Minister for Food and Agriculture
- In office 1967–1968
- Appointed by: Joseph Arthur Ankrah
- Preceded by: F. A. Jantuah
- Succeeded by: Albert Adomakoh

Minister for Forestry
- In office 1968–1969
- Appointed by: Joseph Arthur Ankrah
- Preceded by: Ministry split
- Succeeded by: Ministry merged

Personal details
- Born: May 30, 1906 Accra, Gold Coast
- Education: King's College, Lagos
- Alma mater: University of California, Berkeley; Imperial College of Tropical Agriculture;

= Jacob Ofori Torto =

Public servant

Jacob Ofori Torto was a Ghanaian public servant. He served as Ghana's Commissioner (Minister) for Agriculture from 1967 to 1968, and Ghana's Commissioner (Minister) for Forestry from 1968 to 1969.

== Biography ==
Torto was born on 30 May 1906 in Accra. His formal education began at King's College, Lagos, Nigeria. He continued at the University of California, Berkeley where he obtained his bachelor's degree. He entered Imperial College of Tropical Agriculture, Trinidad in 1933, and qualified as an Associate of the Imperial College of Tropical Agriculture (A. I. C. T. A).
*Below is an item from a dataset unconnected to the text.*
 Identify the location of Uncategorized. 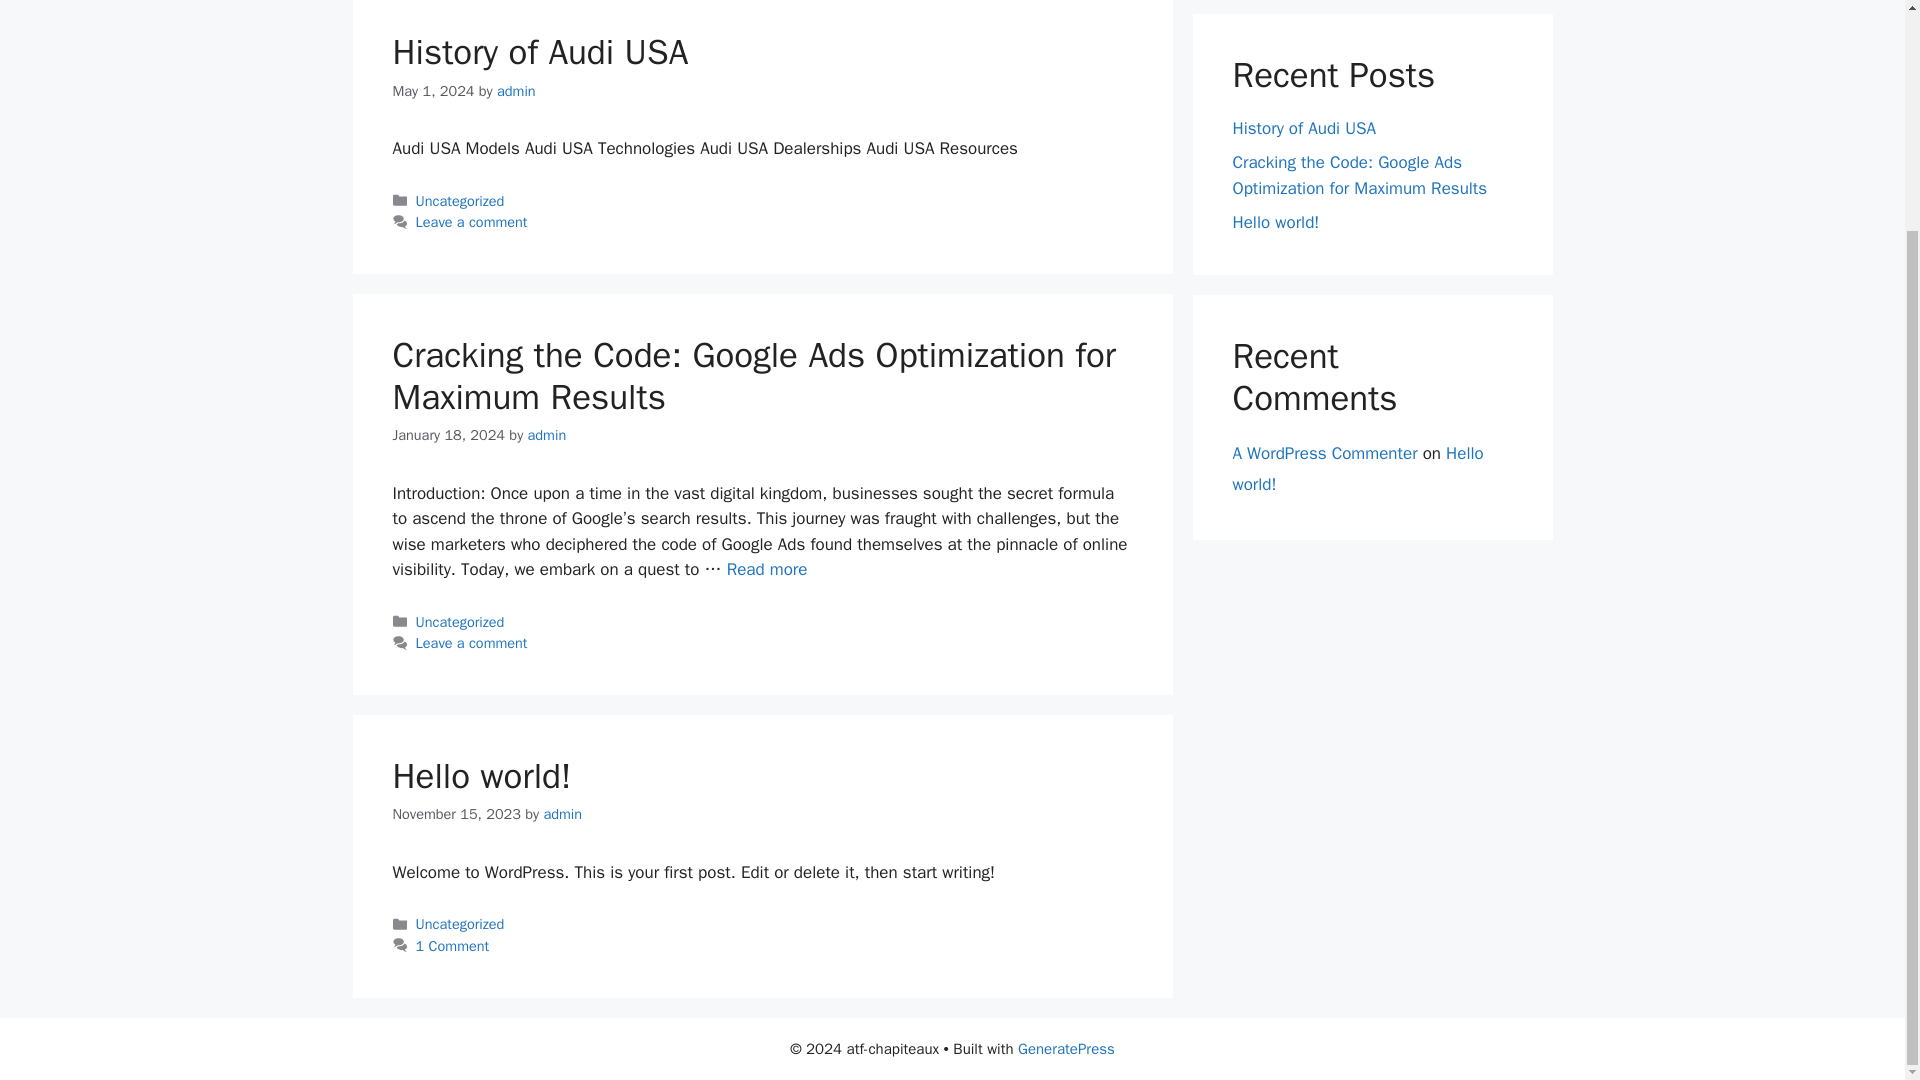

Torto begun as an Inspector of Produce in the Gold Coast in 1933. In 1938, he was appointed Agricultural Officer, and in 1949, he was promoted to Senior Agricultural Officer. He was elevated to the position of Food Production Commissioner in April 1952, and later appointed Chief Agricultural Officer of the Ministry of Food and Agriculture. From 1963 until his political appointment in 1967, he was a Field Project Expert for the United Nations. Torto served as Commissioner (Minister) for Agriculture and Forestry from 1967 until 1968 when the ministry was split into the Ministry of Agriculture and the Ministry of Forestry. He served as Commissioner (Minister) for Forestry from 1968 to 1969.

Torto's hobbies included lawn tennis. He once served as an Honorary Treasurer of the Ghana Lawn Tennis Association.